[4.0] Add OutputFilter tests #28493

Hackwar · 2020-03-28T14:39:17Z

This adds unittests for the OutputFilter class. The code is half copied over from 3.x. Nothing special to look at. The chinese symbol should mean "test" and be a 4-byte-unicode character.

This is related to #25845.

infograf768 · 2020-03-31T06:53:10Z

Note

The PR does not respect case for the test part
we have
a/tests/Unit/libraries/cms/Filter/OutputFilterTest.php
which should be
a/tests/Unit/Libraries/Cms/Filter/OutputFilterTest.php

Before patch

Interesting results in 4.0 vs 3.x (See #25845 )
Although the 4bytes character 𠹷 is not highlighted, we now get a result.

And, contrary to 3.x, the string 不能创建文件 is highlighted.

After patch

We do get a highlighted single 4 bytes character BUT it is not the correct one.
Looking for 𨈇, we get 𠺝 highlighted.

infograf768 · 2020-03-31T07:00:23Z

Hint: Looks also like a simple 不 which is not in the range supposed to have problems, is not found.
In 3.x it was found but not highlighted.

infograf768 · 2020-03-31T09:39:24Z

tried using StringHelper also for str_pad
$code = StringHelper::str_pad(dechex(StringHelper::ord($chr)), 4, '0', STR_PAD_LEFT);

but no apparent change.

Fixing 5 byte character encoding

Hackwar · 2020-04-04T20:37:55Z

Thank you @infograf768 for your tests here. You are right, the cases for the folder names was wrong. Curse you, Windows! I fixed that. The OutputFilter class and the tests in here are correct, so this PR would be fine to merge, but there is indeed at least one serious bug in Smart Search regarding 5 byte characters. I will try to document what I could find out so far:

Indexing messes up 5 byte characters. Create a test article on an english site with "𨈇𠺝". This will result in the later character being added to the index, the first one not. The characters are properly added to the #__finder_tokens table, but then those are not properly moved over to the #__finder_tokens_aggregate. It fails when doing a "SELECT DISTINCT term FROM #__finder_tokens" in the indexer in /administrator/components/com_finder/src/Indexer/Driver/Mysql.php line 262 No idea what to do here...
The search term is somehow messed up as well. When searching for 𨈇, it matches on 𠺝. It states that 𨈇 is required in the output, but then again asks the highlighter to highlight 𠺝.

I will open new issues for this, but would like to ask that this PR is merged. The error described by @infograf768 is not in this part of the code.

Hackwar · 2020-04-04T21:40:13Z

Sorry, I messed up a bit above. It's not 5 byte chars, but 5 hex chars, thus 3 byte unicode characters. In any way, MySQL simply takes those 2 characters, compares them and thinks they are identical.

richard67 · 2020-04-04T22:35:13Z

It seems there is really a problem with MySQL and these 2 chinese characters 𨈇 and 𠺝 . I've inserted with phpMyAdmin some records with these characters into a table in a varchar column with utf8mb4_unicode_ci collation on MySQL 8.0.19 and did a "SELECT DISTINCT ..." and got returned only one of them.

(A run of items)
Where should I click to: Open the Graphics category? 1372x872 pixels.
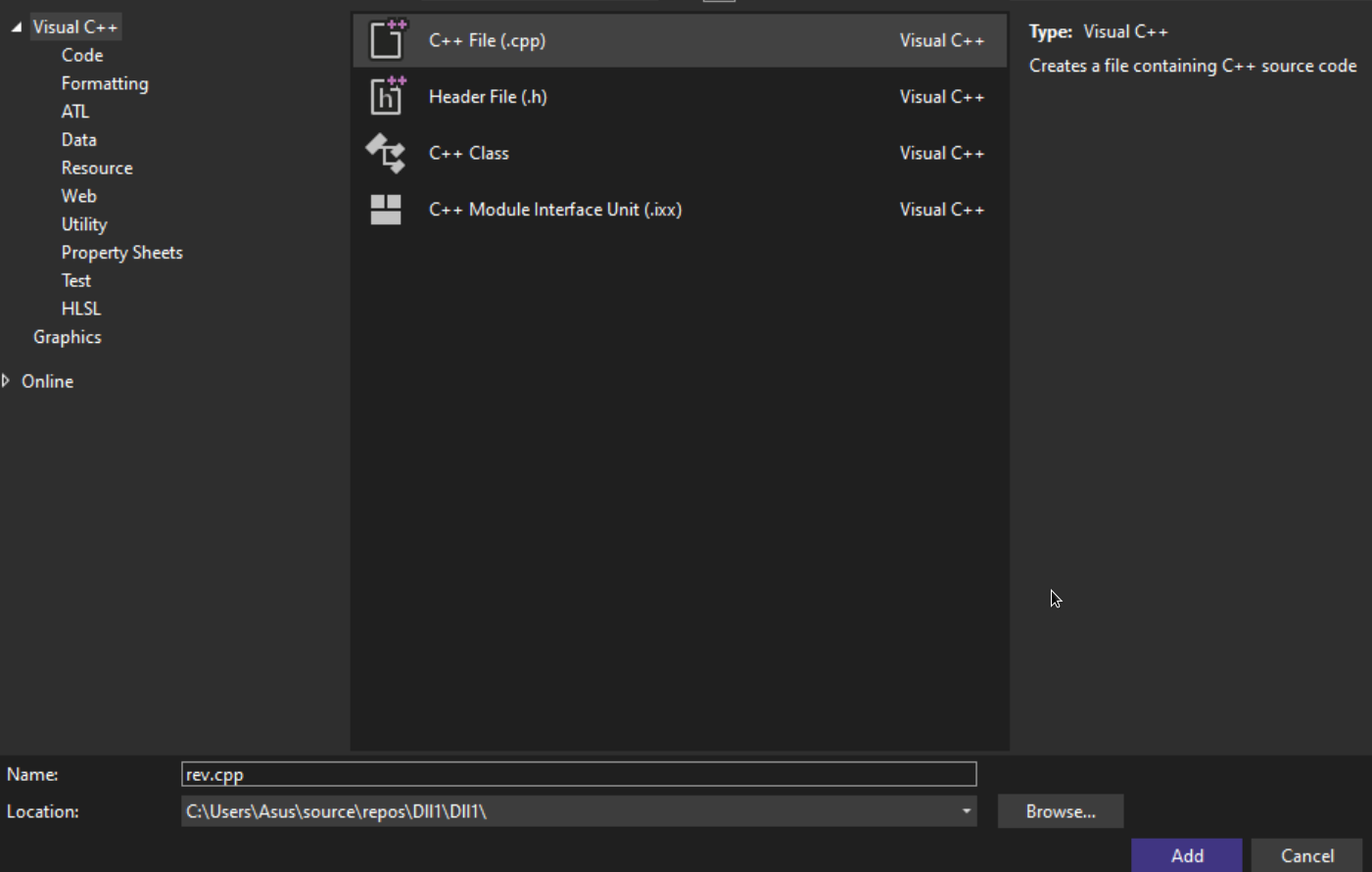tap(68, 337)
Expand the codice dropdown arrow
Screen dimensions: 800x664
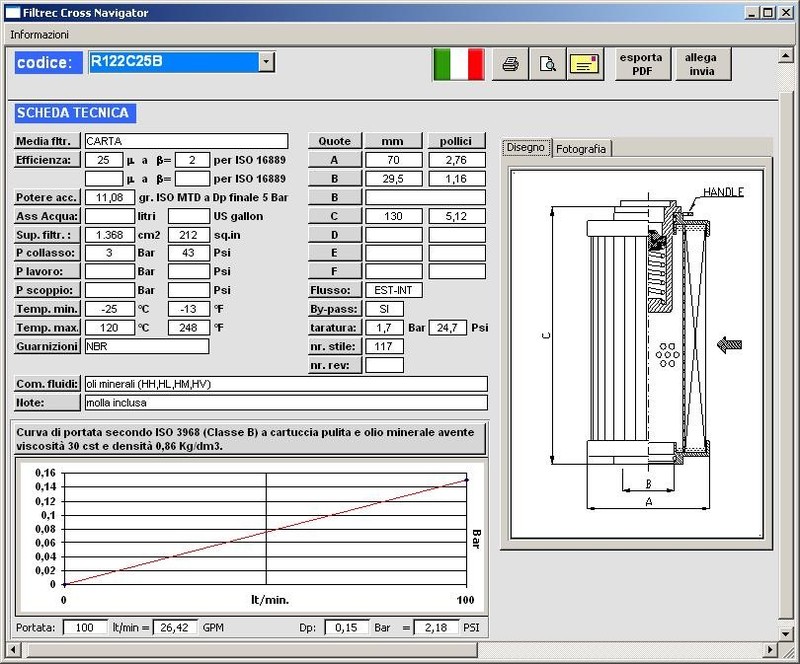pyautogui.click(x=266, y=62)
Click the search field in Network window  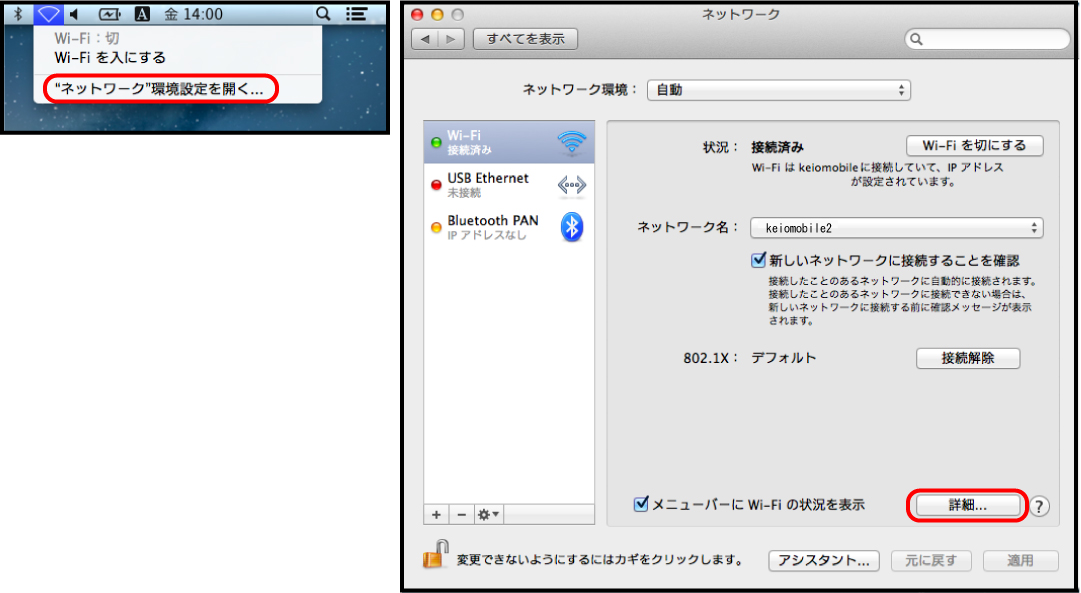pos(987,39)
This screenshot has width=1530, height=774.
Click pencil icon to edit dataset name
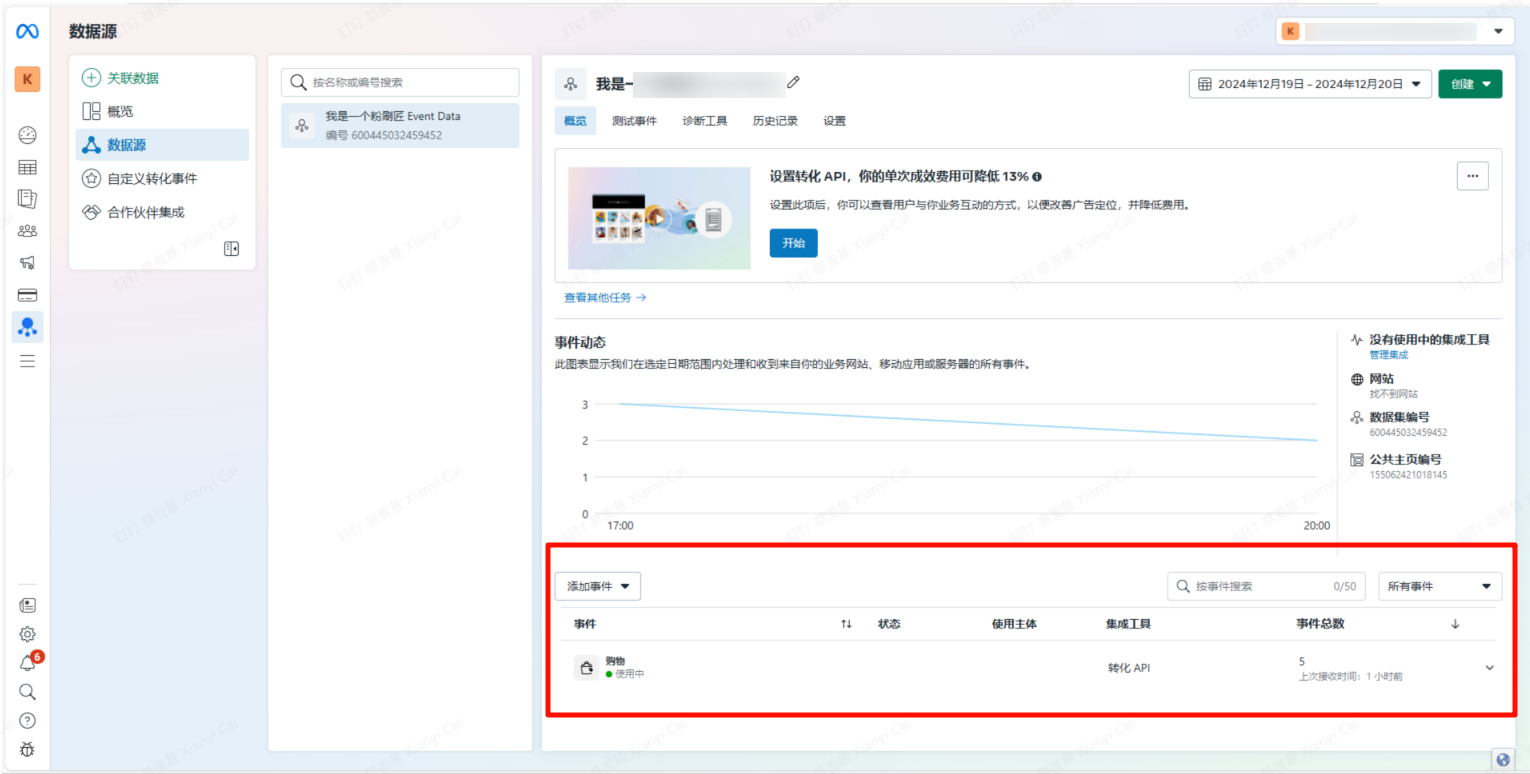793,83
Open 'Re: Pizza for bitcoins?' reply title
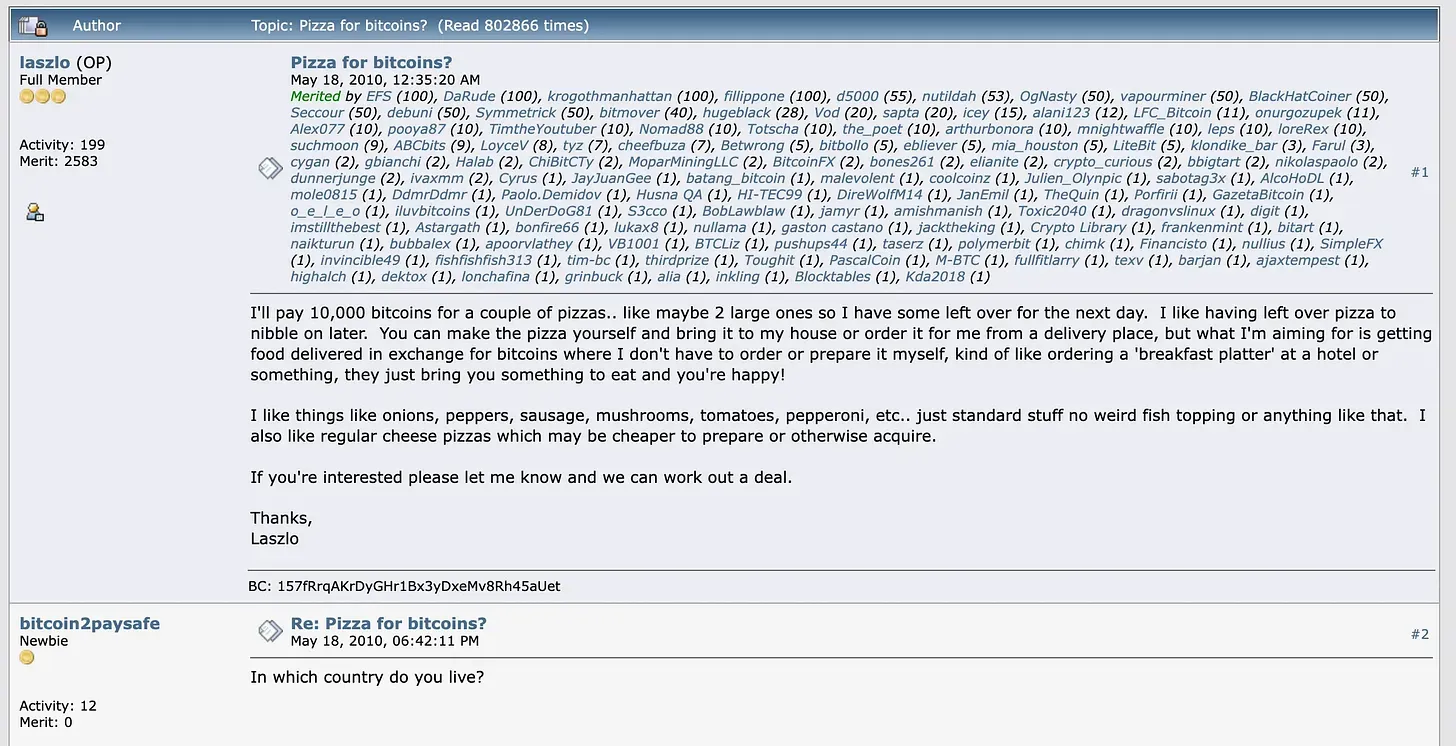 click(x=388, y=624)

Things to do
1) In the pull request thread, which MySQL version did richard67 use when testing the two Chinese characters?
2) Reproduce the pull request thread word for word, beginning at the words "We do get a" and stopping after the words "but not highlighted.".
The items stand apart from the text and are their own material.

Correct answers
1) MySQL 8.0.19.

2)
We do get a highlighted single 4 bytes character BUT it is not the correct one.
Looking for 𨈇, we get 𠺝 highlighted.

infograf768 · 2020-03-31T07:00:23Z

Hint: Looks also like a simple 不 which is not in the range supposed to have problems, is not found.
In 3.x it was found but not highlighted.